The palace of the Raczyński family was built in the years 1787–1789 for Kazimierz Raczyński, a crown marshall and the general of Greater Poland. Historians of the past had no doubts that it was the work of Kamsetzer, although there are too few solid source premises to confirm that thesis. However, while taking a closer and completely objective look (without being influenced by the attributions of old) at the composition of the front elevation, as well the plastic forms employed in its design, they will reveal great closeness to the ones used by Zawadzki, at least in the facade he had created a few years before to embellish the Piarist Palace of Collegium Nobilium. By contrast, they are completely unfamiliar to the rules followed by Kamsetzer. The former was dominated by austerity and monumentalism, the latter – finesse and ornateness. All the arguments of stylistic nature clearly point to the fact that the actual designer of the building was not Johann Christian Kamsetzer but Stanisław Zawadzki. Therefore, should the designer share of Kamsetzer be completely dismissed in the case of the capital city palace of the Raczyński family? It seems otherwise. There are his traits in the preserved decorations of the ball room as the rich mouldings reveal the artistic sense of Kamsetzer and his flair for the creation of this kind of decorations.

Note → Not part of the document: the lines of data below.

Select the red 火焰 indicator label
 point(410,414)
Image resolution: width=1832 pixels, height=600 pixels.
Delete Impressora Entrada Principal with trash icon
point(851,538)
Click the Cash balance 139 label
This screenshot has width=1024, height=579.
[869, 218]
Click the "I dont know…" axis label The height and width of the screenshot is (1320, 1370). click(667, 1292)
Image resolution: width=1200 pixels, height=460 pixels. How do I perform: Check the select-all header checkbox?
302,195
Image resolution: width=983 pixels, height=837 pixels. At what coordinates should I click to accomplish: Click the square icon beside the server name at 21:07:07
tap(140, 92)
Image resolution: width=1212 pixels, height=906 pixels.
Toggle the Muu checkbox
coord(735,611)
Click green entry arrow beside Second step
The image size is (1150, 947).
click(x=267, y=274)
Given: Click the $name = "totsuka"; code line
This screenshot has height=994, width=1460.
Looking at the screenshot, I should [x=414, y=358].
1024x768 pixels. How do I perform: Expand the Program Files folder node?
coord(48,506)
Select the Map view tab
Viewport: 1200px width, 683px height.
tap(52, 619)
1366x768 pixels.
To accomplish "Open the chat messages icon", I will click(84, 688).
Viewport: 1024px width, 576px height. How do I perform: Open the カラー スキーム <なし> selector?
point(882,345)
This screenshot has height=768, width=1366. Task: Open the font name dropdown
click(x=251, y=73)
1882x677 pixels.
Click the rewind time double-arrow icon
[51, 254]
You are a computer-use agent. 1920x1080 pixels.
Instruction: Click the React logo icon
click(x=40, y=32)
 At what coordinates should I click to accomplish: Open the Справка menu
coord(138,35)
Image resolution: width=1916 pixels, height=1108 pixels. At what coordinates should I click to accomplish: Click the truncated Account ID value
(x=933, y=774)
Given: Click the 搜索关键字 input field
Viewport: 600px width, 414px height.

Therefore, it seems that the palace of the Raczyński family can constitute, right after that of the Tyszkiewicz family, another example of both architects’ cooperation on a single work. A cooperation proceding deftly and smootly as it resulted from their natural conditioning and talents. The work of the architect was later completed by the interior designer. It should be underlined that it was a frequent practice in Stanislavian times, and its idea was contained in the very contract, which pointed out that the ornaments (mouldings, frescoes) in the erected building would belong to a separate team of artists specializing it this particular area. The interior design was still in the hands of the investor and, as an especially important domaine, it was not infrequently treated as a distinct and independent stage of building works. Therefore, the realization of the capital city palace of the Tyszkiewicz family must bear testimony to the cooperation of both architects, Zawadzki and Kamsetzer, and not an argument for the competition between them as it has so far been wrongly interpreted. Their role in the erection of the Warsaw residence of the Raczyński family should be regarded likewise.